So….

Ya, that title will draw a lot. I don’t sew, but I do knit a little!

So, ya…I haven’t posted much for a while because I had a lot of people telling me to stop posting after I have been drinking. Not quite proper apparently. Well, tonight I decided that if I don’t post after drinking these days, then I’ll hardly post at all, which in my humble opinion, kind of defeats the purpose of my whole blog here — which is, to document either my “deliverance or demise” from the demon drink that we call alcohol. So I’m posting again tonight in the spirit of that (and full of the otherwise spirits).

I have cut down on my drinking, a bit. But, I’m still struggling. I would love to go to rehab, but I simply cannot afford the expensive ones and don’t want to lose my job, which I most surely would. So, I’m stuck. Story of my life!

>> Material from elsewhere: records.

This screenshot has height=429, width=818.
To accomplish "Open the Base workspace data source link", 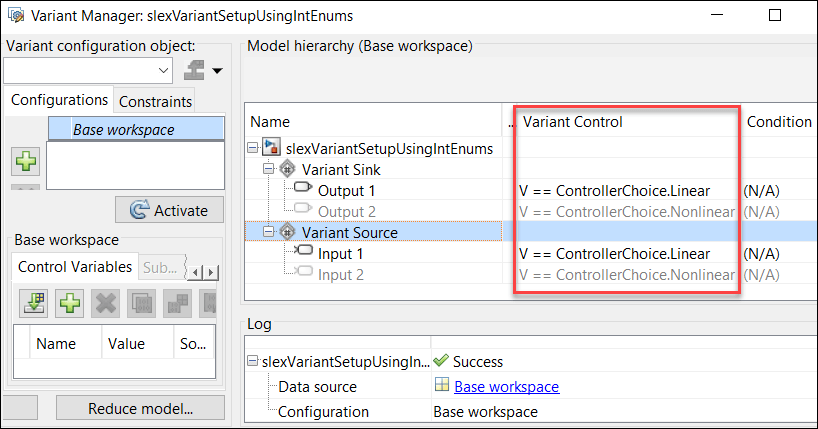I will (506, 386).
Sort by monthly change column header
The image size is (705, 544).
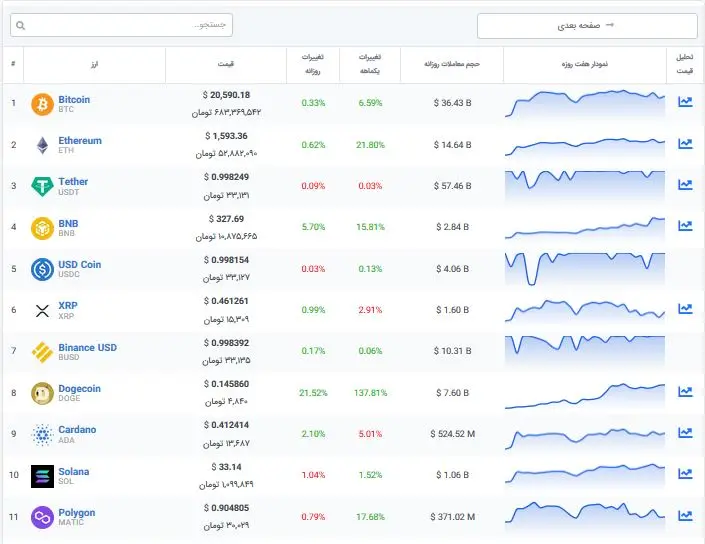coord(369,63)
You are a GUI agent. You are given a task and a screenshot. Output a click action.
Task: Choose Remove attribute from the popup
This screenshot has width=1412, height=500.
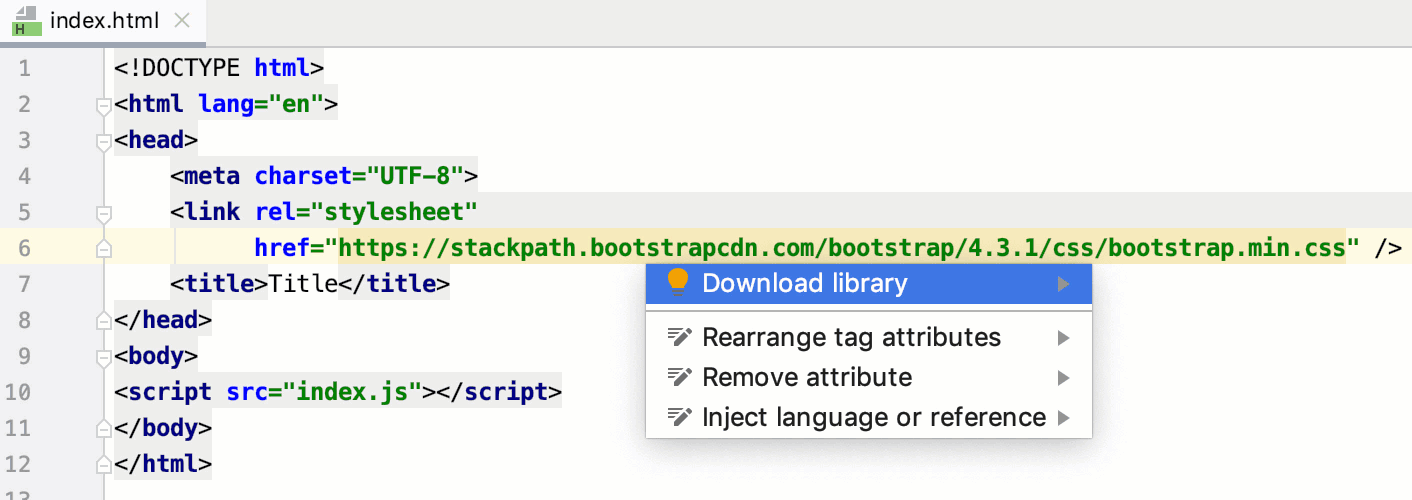(807, 377)
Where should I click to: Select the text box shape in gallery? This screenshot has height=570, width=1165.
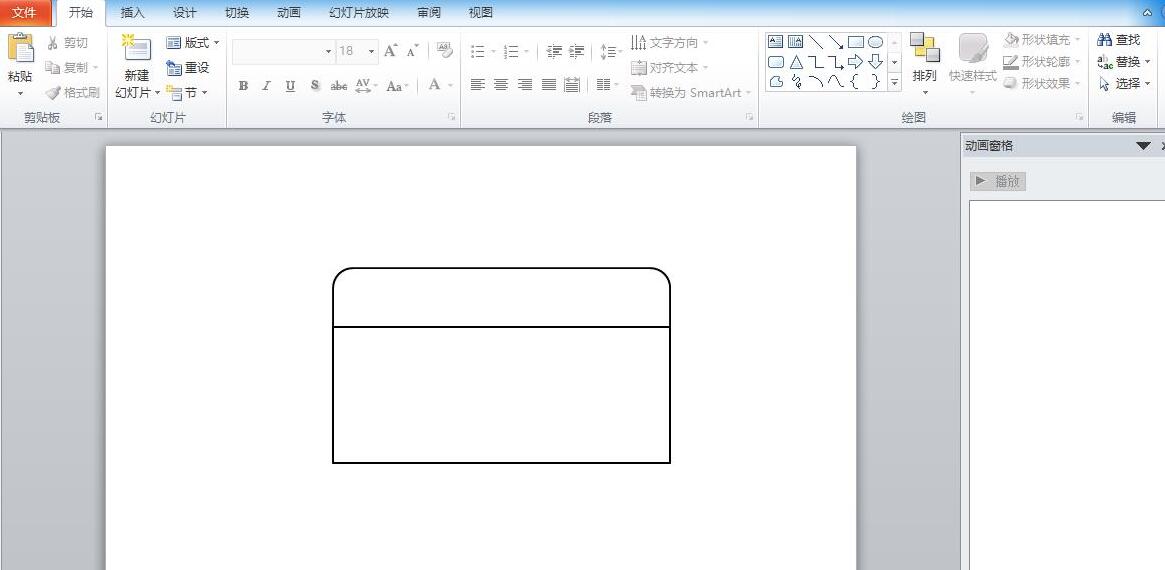click(776, 42)
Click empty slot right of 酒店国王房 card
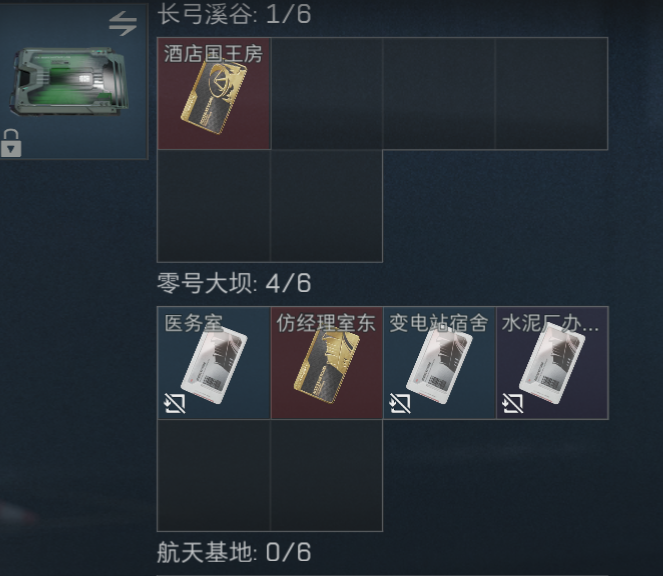663x576 pixels. pos(327,93)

On a positive note, I did start attending a “SMART Recovery” meeting group online today. The UK one. It was quite refreshing. I’m going to embrace this as yet undiscovered place. I’ve been so A.A. centred for so many years, I forgot that there are alternatives out there.

Wish me luck, or not. I’m going to keep writing more frequently, because I really do want to document publicly my experience, for better or for worse. If for worse, at least my children will know their father’s plight (they don’t know about this blog, but it’s in my will). If for the better, fantastic….and maybe a way for THEM to find their own way out of the forest, if they ever end up here, as I.

As for the rest of you, so sorry to be back, drunk, with my same old doom and gloom. Well, what’s a good show without it!!???

Blessings,

Nelson

Choosing to live…

I’ve been profoundly moved by a comment Karymayhickey made a few days ago in response to one of my posts, about her choosing to live rather than waiting to die. Having reached a state similar to what I’ve been in recently, with high blood pressure and high anxiety and a high fear of dying every night from the drink, she suddenly chose the opposite, stating in her comment;

“No more waiting for death to come find me, I’m going to make it search its ass off, I’m going to start living.”

And that’s when she stopped drinking herself to death. This morning I read something equally profound stated long ago by the artist Agnes Martin;

“If you want life on your side or to be on the side of life against death you must surrender completely to life.”

As I’ve “matured and developed” (sic) in my own alcoholism over the past few years I’ve had a growing realization that one of the primary reasons I drink is to avoid the truth. The truth being the facts of and in my life that I don’t want to accept or deal with. I drink to protest these things, I drink to avoid these things, and I drink to forget them. In the spirit of Karymayhickey and Agnes Martin, I think by so doing I’ve been choosing death instead of life. What is “Life” in this context? Life simply is what is. It is the facts that I have chosen, by drinking, to protest, to avoid, ignore or forget.

When we make the conscious choice to start living and surrender completely to life, I think we can put the damn bottle down. That’s what I’m counting on. I choose to start living. I choose to surrender completely to life–finally. May it be so.